TEXT EXCERPT
[BEGIN]

The main problem is about path stored elsewhere than libzim (bookmarks) with may now become invalid with a update of a zim file. (If we think that this case is pretty rare or acceptable, we could remove the compatibility layer)

kelson42 commented 10 months ago

@mgautierfr We have to be able to list entries per namespace in the libzim. I strongly oppose the idea that only the namespace C entries are free to the publisher to customize. We should really fix this soon, zimdump been broken, this is a regression and we have real lack of introspection tool.

mgautierfr commented 10 months ago

I strongly oppose the idea that only the namespace C entries are free to the publisher to customize

Well, that was the whole purpose of https://github.com/openzim/libzim/issues/345 and https://github.com/openzim/libzim/pull/406, which is 3 years old.

It was explained in https://github.com/openzim/libzim/issues/325#issue-609126653 (explicitly in Removing namespace section)

In https://github.com/openzim/zim-tools/issues/315#issuecomment-1235570245 you explicitly say that "The right approach is probably to remove fully the namespace concept"

If, as you said in https://github.com/openzim/zim-tools/pull/316#pullrequestreview-1749210968 you have fail to know if a zim has a full text index or not, we should probably fix zimdump to give this information with zimdump info. (libzim itself already have the hasFulltextIndex method)

veloman-yunkan commented 10 months ago

As long as docstrings are concerned, it looks like all API functions mentioning the namespace concept have to be reviewed and their documentation corrected.

kelson42 commented 10 months ago

@mgautierfr Thank you for your documented feedback. This complete the live discussion we had two weeks ago.

Let me try to better phrase my opinion (and it might have changed since last years): 1 - There is a clear functionality problem at zimdump level 2 - There is at least a problem of feature a the libzim problem where we have implicit behaviour, misleading function/method names 3 - I believe pushing the idea that zimdump can not list any namespace except C (or maybe H at some point) to be an error caused by pushing the concept of namespace abstraction too far (ie. totally unavailable for anything outside the libzim). I might have changed of opinion on this and you have - with talent - argumented against that idea... this stays my feeling.

I might have misunderstanding something around the lizbim7 namespace concept. To me, more probably, this was something always a bit unclear ("fully hide namespaces to everything" vs "hide namespaces to the scraper and readers by providing user friendly primitives") as the main goal was to get things working. The fact that the libzim is not fully "clear" around the namespace depending functions and that zimdump (basically the only tool "presenting" the namespaces) tend the validate this theory.

Today, why we are here does not matter very much. I would be happy to be wrong on the whole line if things are clean and working fine. Getting to that level is the priority. @veloman-yunkan @mgautierfr Could you agree on a plan for both libzim/zimdump so we can move forward?

mgautierfr commented 10 months ago

I see two solutions here (which are not exclusives)

List what is expected for things which "are clean and working fine". (Ie, what features we want in zimdump). Issue openzim/zim-tools#316 is somehow already expecting a way to implement things, it is not a feature request (even if there is nothing wrong with the issue). My point is that we should remove namespace option from zimdump, but we have to list what we want to do with it to check it is ok and see what API we need. THEN, extend the libzim API to provide access to specific data. (We already have API for access user content (C), metadata (M), xapian databases (through search functions or with hasFulltextIndex))

[END]

DIRECTIONS
[A] Answer these questions about the libzim namespace discussion:
(i) Which libzim method is named as already reporting whether a ZIM file has a full text index?
(ii) What does veloman-yunkan say must be reviewed and have its documentation corrected?
(iii) Which zimdump option does mgautierfr say should be removed?
[B] Extend the libzim namespace discussion past its last sentence.
The rows have nothing to do with the work on the namespace discussion.

LISTED RECORDS

[BEGIN]

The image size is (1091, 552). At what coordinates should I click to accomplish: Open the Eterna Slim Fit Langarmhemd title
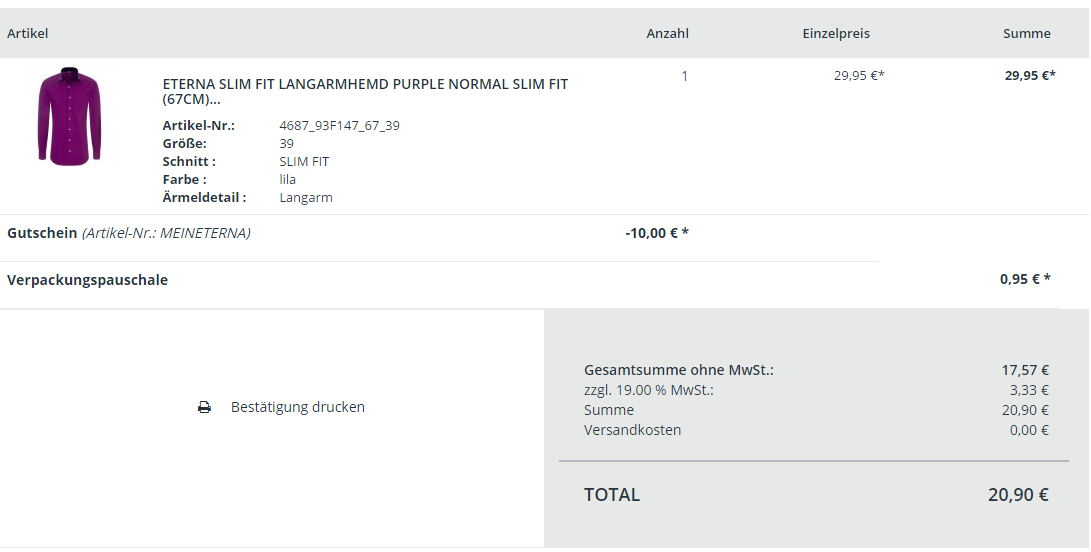[365, 91]
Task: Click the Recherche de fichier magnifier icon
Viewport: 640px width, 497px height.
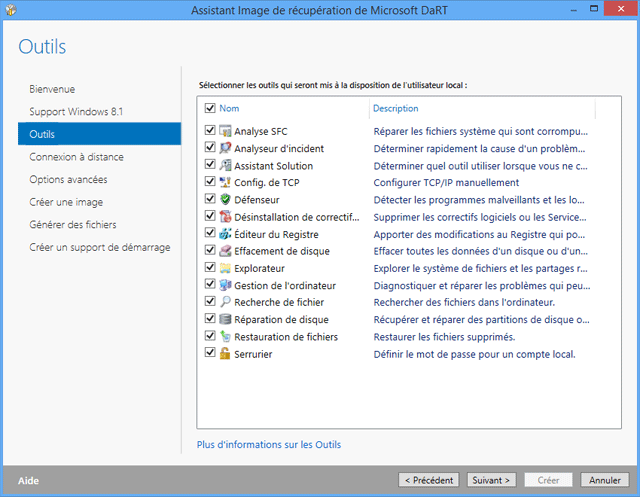Action: pyautogui.click(x=225, y=302)
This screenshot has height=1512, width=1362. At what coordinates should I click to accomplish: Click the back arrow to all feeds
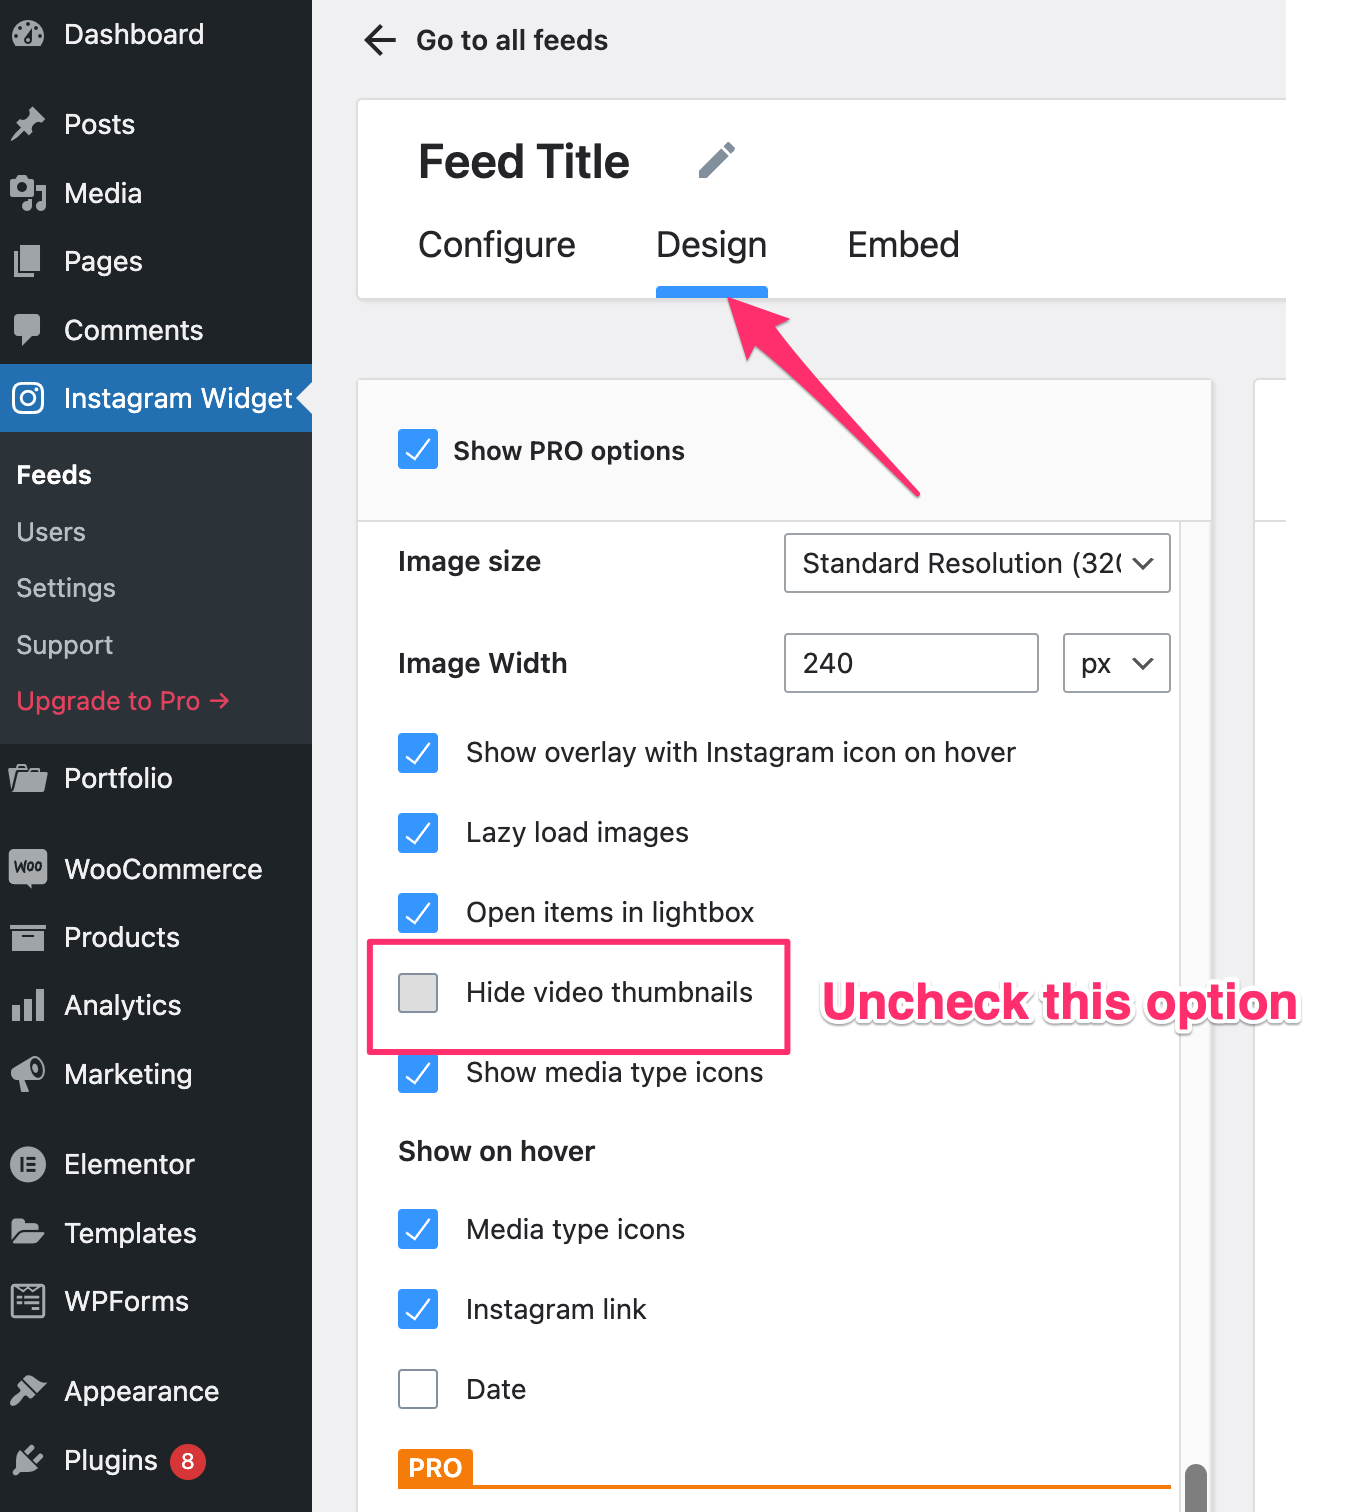[380, 40]
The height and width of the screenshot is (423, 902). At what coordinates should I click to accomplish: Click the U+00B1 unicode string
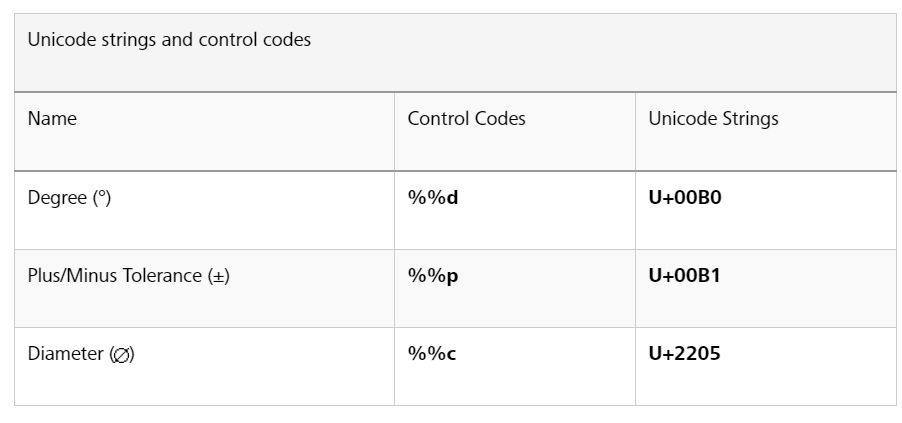[x=685, y=276]
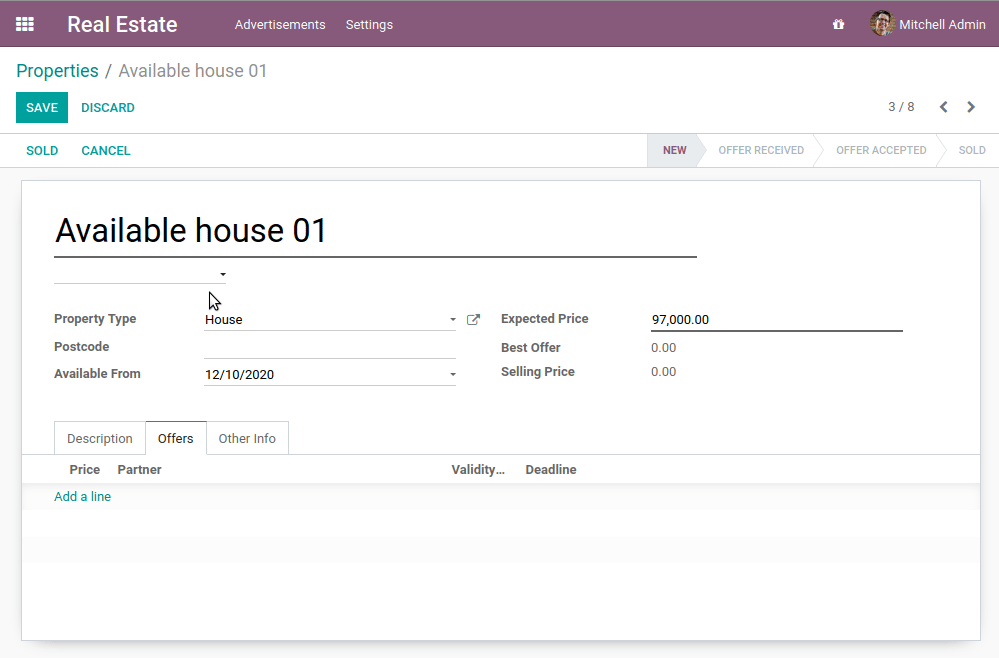Screen dimensions: 999x658
Task: Set stage to OFFER RECEIVED in status bar
Action: point(761,150)
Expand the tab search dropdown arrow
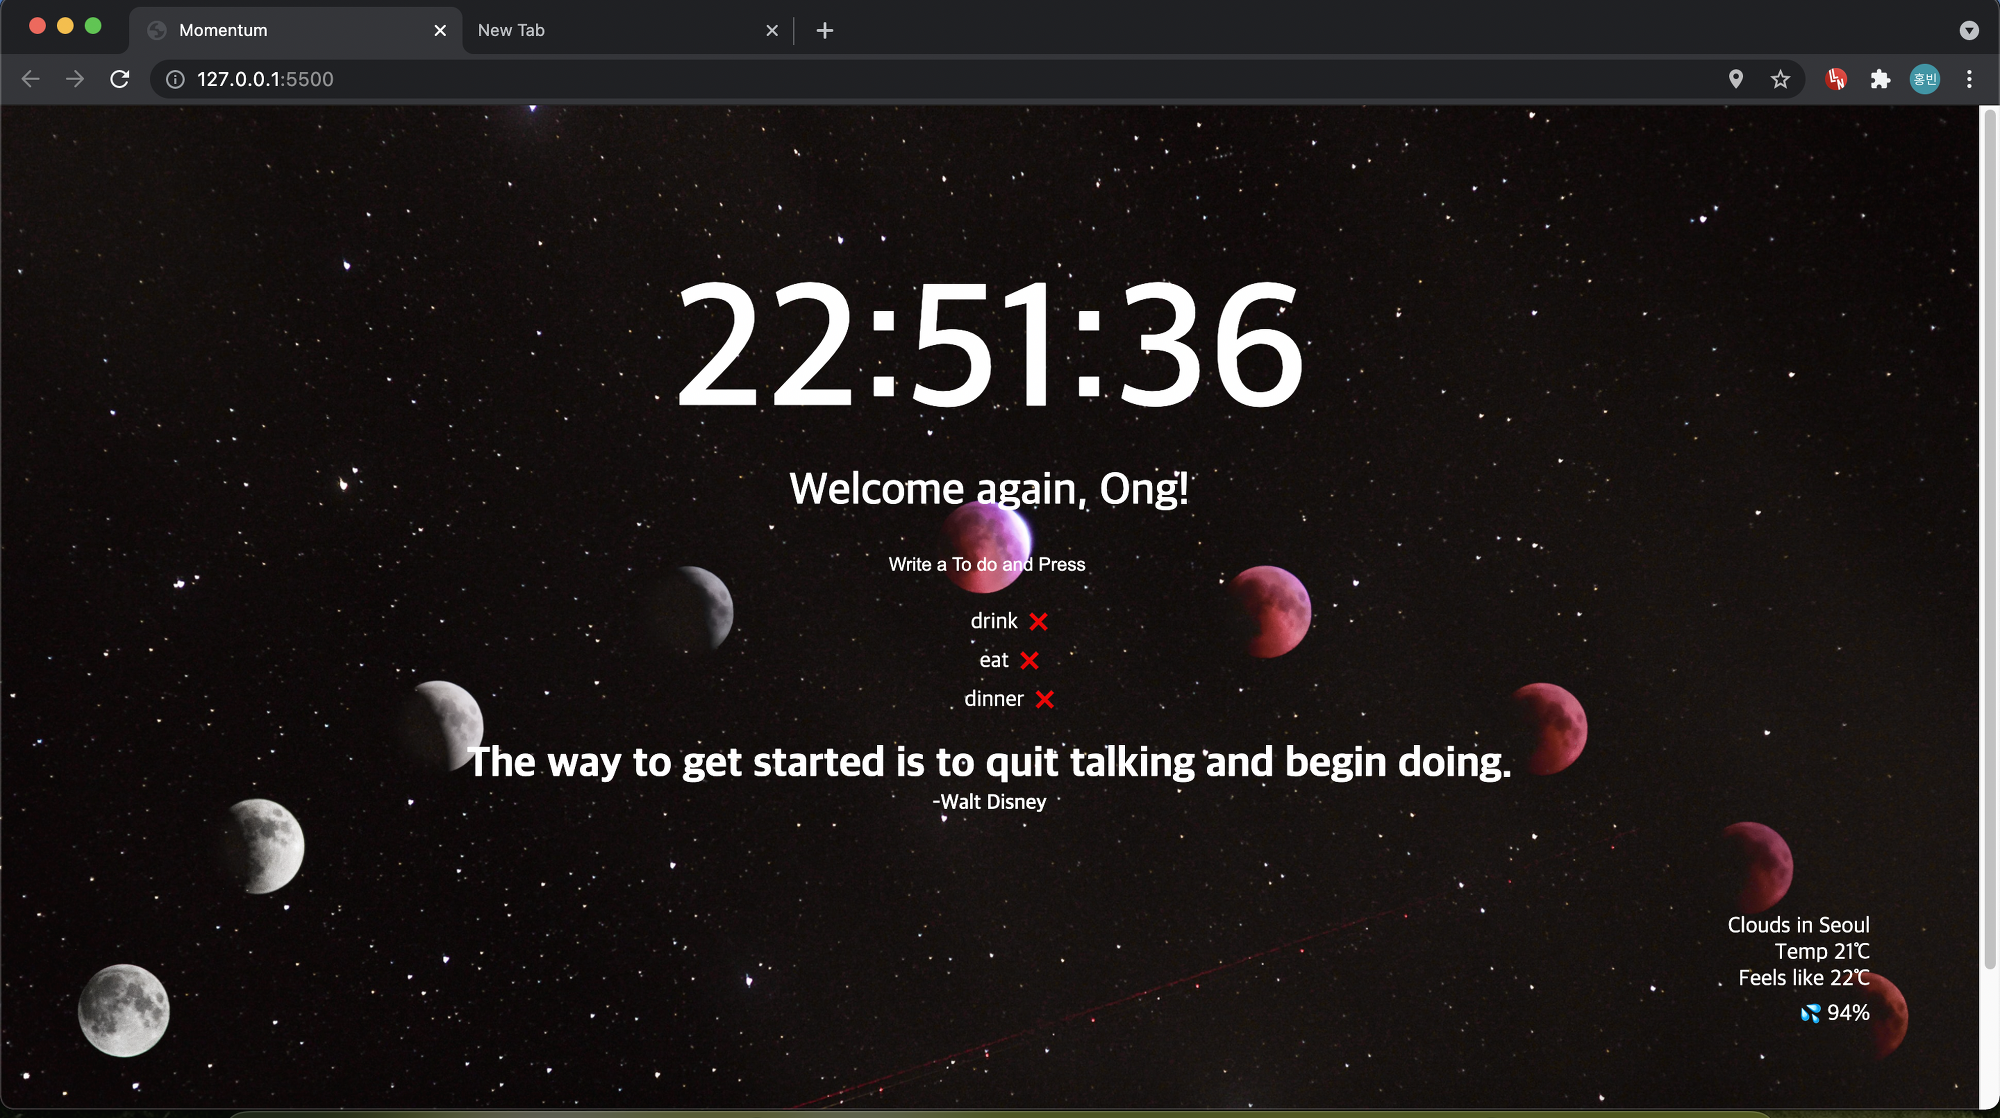The image size is (2000, 1118). (x=1969, y=30)

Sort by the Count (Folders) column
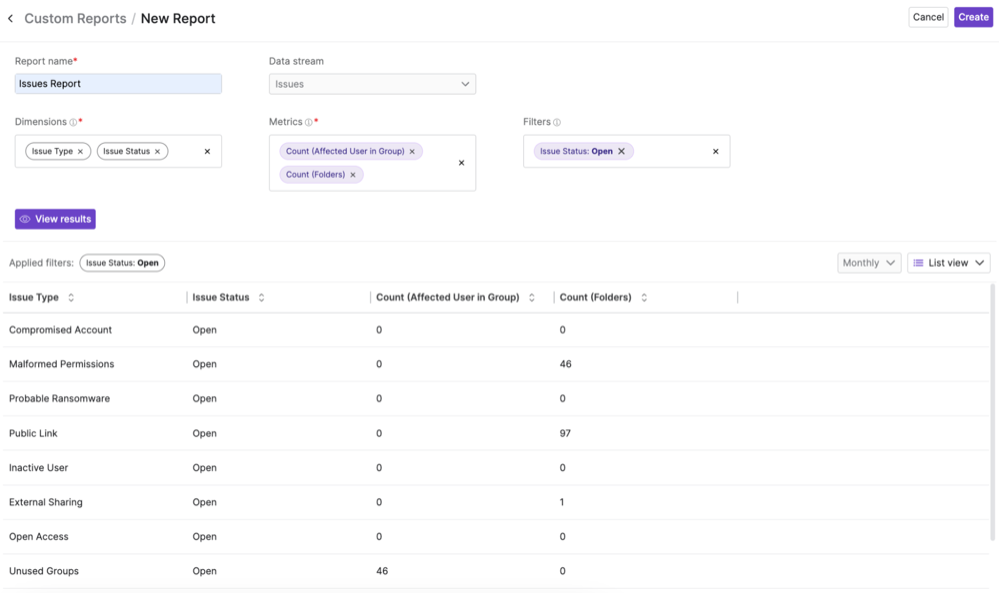644,298
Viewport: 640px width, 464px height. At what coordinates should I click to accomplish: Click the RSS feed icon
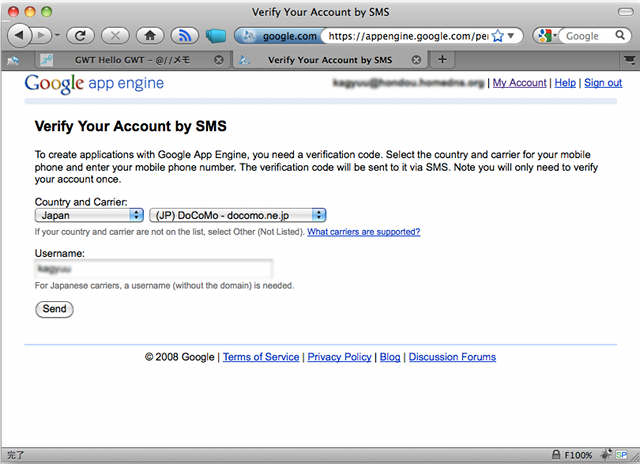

[END]

OUTPUTS FOR THE TASKS
[A]
(i) hasFulltextIndex
(ii) All API functions that mention the namespace concept.
(iii) The namespace option.

[B]
Add a low level api in libzim to access raw/low structures in zim file. (FileImpl may be a good candidate)

Jaifroid commented 9 months ago

I see three arguments for keeping the ability of libzim to understand (at least) namespaces:

Backward compatibility with Type 0 ZIMs (lots of people archive them), since these use the full range of namespaces;
The fact that under the hood, there actually are namespaces C M W X in the ZIM, they are just generally abstracted by libzim (but not by the Kiwix JS implementation);
Future needs we can probably anticipate, e.g., storing Request or Response Headers in an H namespace, and others we can't anticipate right now.

Regarding this issue, all I can add is that from the Kiwix JS perspective, it would be useful to have consistency amongst the libzim APIs (we are in the process of integrating the javascript-libzim port into Kiwix JS more fully).

kelson42 commented 9 months ago

List what is expected for things which "are clean and working fine". (Ie, what features we want in zimdump).

It has been essential to provide namespace independant, high level, functions and helper at both writer and reader level. This has been necessary to make everything robust, simpler and offering a homogenous user experience throug all readers.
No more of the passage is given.